Others disagreed. James Watt, the founder and CEO of BrewDog Plc, a Scottish company that sells its craft beer in 60 countries, said he understood he would have to close its 52 bars in the U.K. to protect staff and the public.
Even though BrewDog’s revenue has fallen 70%, he says companies like his can offset some of the damage by delivering beer to customers or offering up curbside pickup at bars.
That’s a stopgap at best, and Watt said the industry’s independent brewers and pub owners are counting on the government to deliver relief by backstopping wages and implementing tax holidays. This week, Rishi Sunak, the chancellor of the exchequer, unveiled a 330 billion pound ($385 billion) emergency loan program to help businesses get through the crisis.
For local pubs that tend to operate on narrow margins and employ thousands of workers living paycheck to paycheck, the pandemic may spell the end of their businesses even with government support.
Earlier this week, Ben Abrahams, the owner of Victoria Stakes, a gastropub in the north London neighborhood of Crouch End, was hopeful he could remain open, at least part time, and get to the summer when he has a full slate of wedding receptions to host in his wood-paneled dining rooms.

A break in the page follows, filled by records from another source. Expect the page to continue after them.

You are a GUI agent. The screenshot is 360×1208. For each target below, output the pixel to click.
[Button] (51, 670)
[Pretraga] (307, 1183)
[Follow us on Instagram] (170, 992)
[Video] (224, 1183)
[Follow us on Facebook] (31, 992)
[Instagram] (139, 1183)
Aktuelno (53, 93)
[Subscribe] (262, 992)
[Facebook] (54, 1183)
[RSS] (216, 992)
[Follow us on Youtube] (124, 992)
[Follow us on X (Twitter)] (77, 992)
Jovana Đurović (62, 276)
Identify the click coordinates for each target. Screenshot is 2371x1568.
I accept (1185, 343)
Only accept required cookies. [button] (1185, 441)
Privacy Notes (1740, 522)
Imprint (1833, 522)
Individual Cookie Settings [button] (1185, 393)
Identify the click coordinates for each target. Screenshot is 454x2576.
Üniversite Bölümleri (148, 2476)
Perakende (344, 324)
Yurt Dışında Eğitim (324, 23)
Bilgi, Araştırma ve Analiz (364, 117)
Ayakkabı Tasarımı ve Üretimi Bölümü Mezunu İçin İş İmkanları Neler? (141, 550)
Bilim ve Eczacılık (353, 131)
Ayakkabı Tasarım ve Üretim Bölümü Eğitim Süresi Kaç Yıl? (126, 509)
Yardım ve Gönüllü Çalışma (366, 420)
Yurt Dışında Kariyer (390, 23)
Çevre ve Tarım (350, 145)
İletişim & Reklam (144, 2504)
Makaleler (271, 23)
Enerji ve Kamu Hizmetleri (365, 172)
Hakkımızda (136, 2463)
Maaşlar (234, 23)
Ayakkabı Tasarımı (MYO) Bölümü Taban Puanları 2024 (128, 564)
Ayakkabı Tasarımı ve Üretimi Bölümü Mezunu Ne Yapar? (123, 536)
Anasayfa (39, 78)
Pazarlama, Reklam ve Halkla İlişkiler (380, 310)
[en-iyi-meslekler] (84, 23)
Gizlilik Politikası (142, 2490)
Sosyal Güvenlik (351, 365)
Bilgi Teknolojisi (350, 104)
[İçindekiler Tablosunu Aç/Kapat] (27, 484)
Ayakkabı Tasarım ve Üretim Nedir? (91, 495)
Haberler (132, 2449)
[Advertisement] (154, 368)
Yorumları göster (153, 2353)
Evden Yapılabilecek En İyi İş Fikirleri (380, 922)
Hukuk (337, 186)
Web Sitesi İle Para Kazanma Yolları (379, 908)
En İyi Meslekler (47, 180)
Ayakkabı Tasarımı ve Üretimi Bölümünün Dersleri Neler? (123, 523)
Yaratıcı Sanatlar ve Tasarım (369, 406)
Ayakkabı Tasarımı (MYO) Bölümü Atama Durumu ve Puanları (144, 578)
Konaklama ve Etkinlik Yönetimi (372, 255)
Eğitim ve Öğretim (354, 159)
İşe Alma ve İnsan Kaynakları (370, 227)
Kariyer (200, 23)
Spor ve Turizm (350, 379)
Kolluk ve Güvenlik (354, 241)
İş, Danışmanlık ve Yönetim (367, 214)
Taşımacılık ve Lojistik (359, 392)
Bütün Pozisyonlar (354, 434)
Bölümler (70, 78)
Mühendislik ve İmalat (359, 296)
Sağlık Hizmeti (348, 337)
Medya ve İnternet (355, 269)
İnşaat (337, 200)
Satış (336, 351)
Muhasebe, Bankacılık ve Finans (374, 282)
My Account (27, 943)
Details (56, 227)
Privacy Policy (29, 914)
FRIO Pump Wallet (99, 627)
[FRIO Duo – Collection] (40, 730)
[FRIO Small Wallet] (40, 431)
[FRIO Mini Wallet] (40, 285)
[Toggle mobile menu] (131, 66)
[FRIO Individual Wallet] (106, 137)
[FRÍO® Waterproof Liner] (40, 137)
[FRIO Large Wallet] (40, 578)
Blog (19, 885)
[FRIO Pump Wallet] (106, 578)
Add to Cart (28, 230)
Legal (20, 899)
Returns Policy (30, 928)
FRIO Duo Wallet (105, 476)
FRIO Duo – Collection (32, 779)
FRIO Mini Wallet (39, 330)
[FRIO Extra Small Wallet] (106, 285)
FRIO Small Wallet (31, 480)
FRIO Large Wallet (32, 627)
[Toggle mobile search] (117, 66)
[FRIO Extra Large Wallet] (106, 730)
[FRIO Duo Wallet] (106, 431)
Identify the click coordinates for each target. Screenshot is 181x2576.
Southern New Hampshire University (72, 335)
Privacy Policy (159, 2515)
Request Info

Now, Abrahams has told his staff the place is closing, and he’s pulled the plug on his plan to sell takeaway roast dinners and bottles of beer on Sunday to raise funds for his 50 employees. Instead, with the death toll climbing, he plans to use his kitchen to prepare meals for the National Health Service.
“We should close,” said the pub-owner, “and I am not sure it is the right thing to do. But we are going to see how we can support first responders and the NHS.”